Not that any road to New Orleans is easy, but having to win two games rather than three to take on the NFC Champion is obviously preferable. While the Wildcard teams slug it out this weekend, the Patriots will have the weekend to lick their wounds and polish up on some details that need work.
Following a sluggish effort in the season finale at Carolina, there are certainly areas that need work. But Belichick didn't feel the bye hurt his team last week and doesn't think it have any ill effects in the Divisional Playoff round.
"Carolina played us tough defensively; they ran the ball well," Belichick said. "I am still glad that we have [a bye this week] and we will try to use it as effectively as we can. I do think that the bye week helped us for the Carolina game. We had a couple of the big plays in the game that I know everybody saw that were really the result of a lot of extra work that was put into those situations in the bye week. So if there were any negative effects, I think they were far outweighed by the things that we were able to accomplish positively with the extra time and preparation that we took in some of those areas on defense and in the kicking game."
"There's more on the line," linebacker Ted Johnson said. "You're playing for a lot more so I wouldn't anticipate a letdown."
While the stakes have certainly increased, the Patriots were playing for a division title and the chance at the bye last weekend when they played an uninspired game at Carolina. Emotion is everything in the playoffs and if the Patriots don't show up with a better intensity level, they can expect an early trip home.
"Just being in the playoffs and fighting for the championship should be enough to have us ready," safety Lawyer Milloy said.
The Patriots have proven that they can raise their level play physically when challenged to do so and one would think that a chance to compete, and possibly host, the AFC Championship game, would inspire them to elevate their intensity to the levels seen in second-half wins over Miami and New Orleans.
Playing in Foxborough or Pittsburgh in January will put emphasis on the running game, and the Patriots offensive and defensive lines will have to exceed the intensity levels of their opponents or risk getting dominated in the trenches as they did against Carolina when their secondary and special teams bailed them out of trouble. The big difference is that teams like the 2001 Panthers don't play in the postseason.
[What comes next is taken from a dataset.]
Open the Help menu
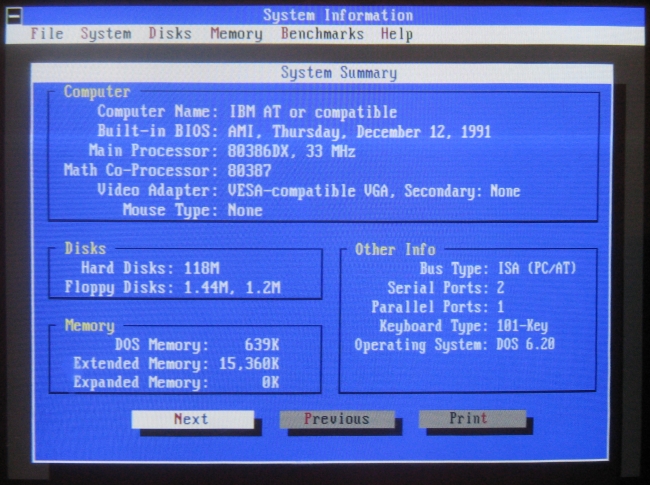 pyautogui.click(x=396, y=34)
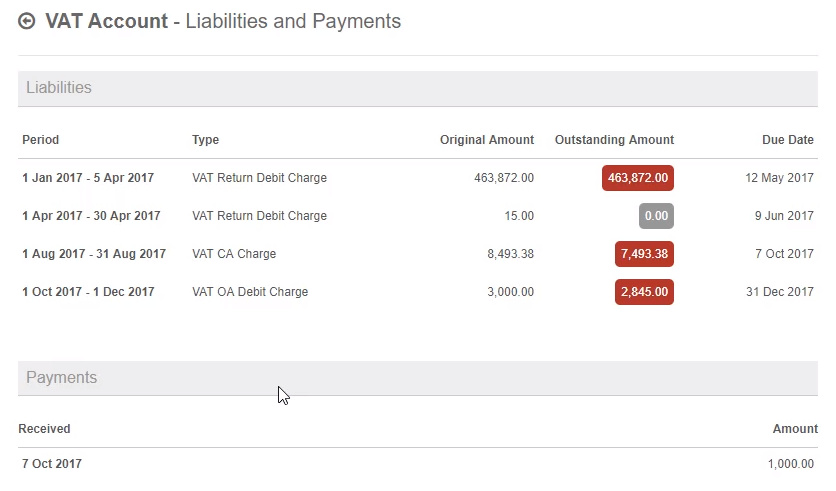
Task: Select the VAT OA Debit Charge type text
Action: tap(250, 292)
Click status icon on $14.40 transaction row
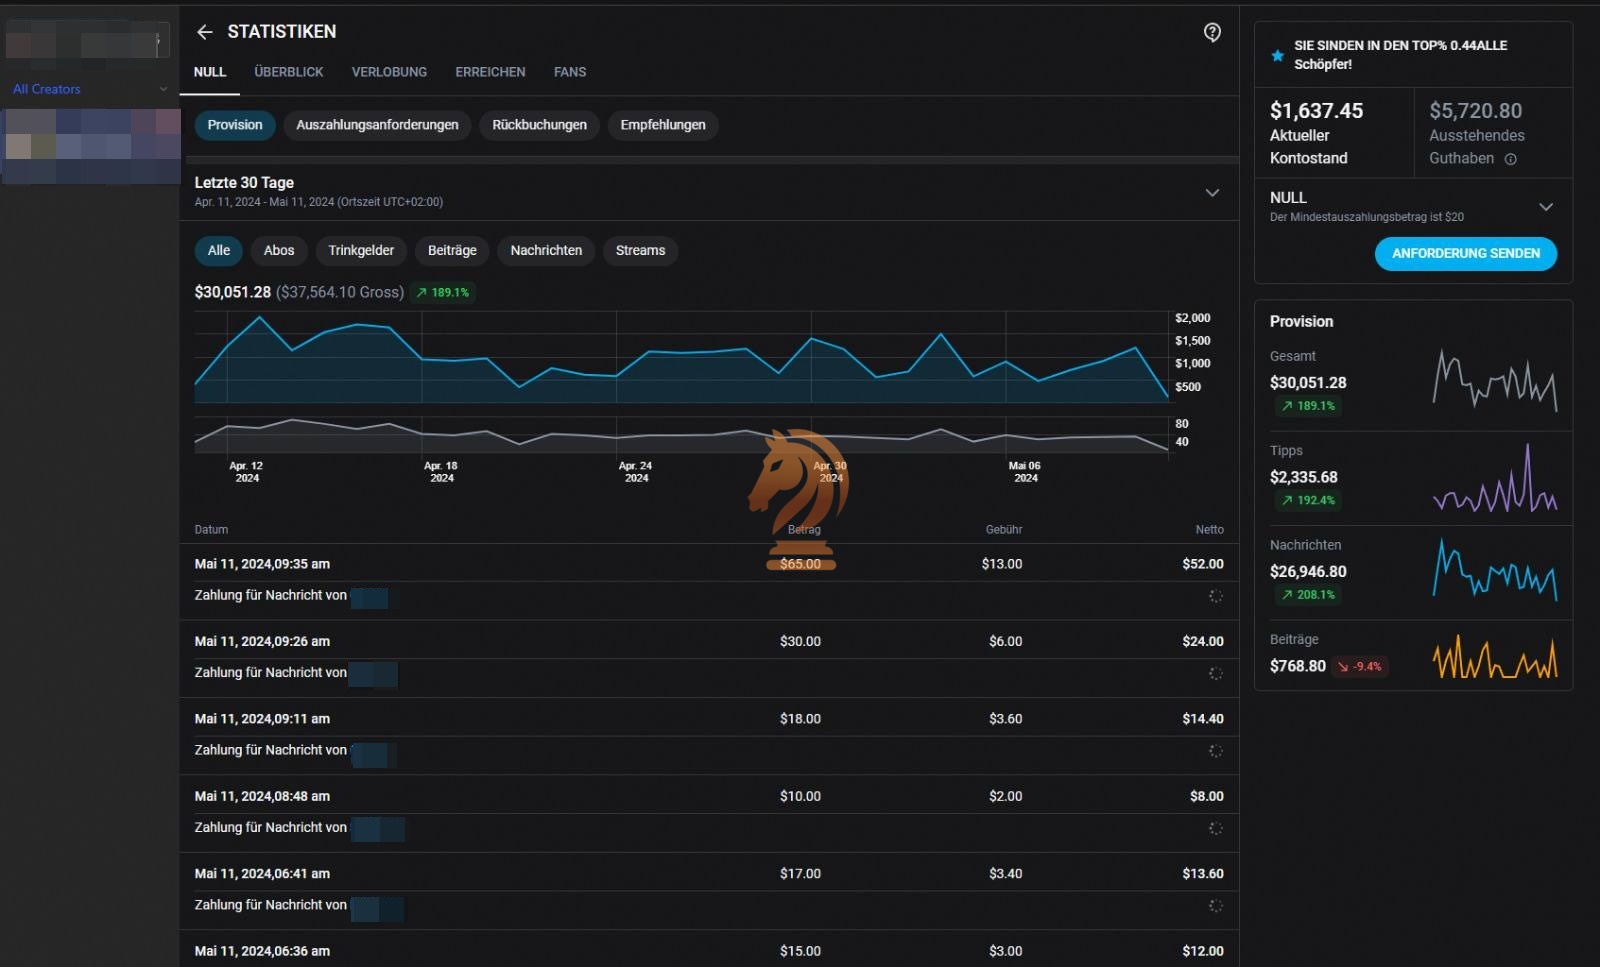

The Patriots are capable of raising the bar, but will have to perform better after this bye than they did the last.
Here are the playoff scenarios:
If the Raiders beat the Jets Saturday, the Patriots host the Raiders next weekend, but if the Jets upset Oakland for the second straight week, the Patriots would host the winner of the Miami-Baltimore game.
CBS analyst Phil Simms, on a guest appearance on WSKO 790 AM in Providence said that he has already been notified that he will be in Foxborough for a Saturday night game on Jan. 19, but that has not been confirmed by the Patriots.
Also, the Patriots opponents for 2002 have been determined.
The Patriots will host Buffalo, Miami, the Jets, Denver, Kansas City, Pittsburgh, Green Bay and Minnesota and travel to Buffalo, Miami, the Jets, Oakland, San Diego, Tennessee, Chicago and Detroit.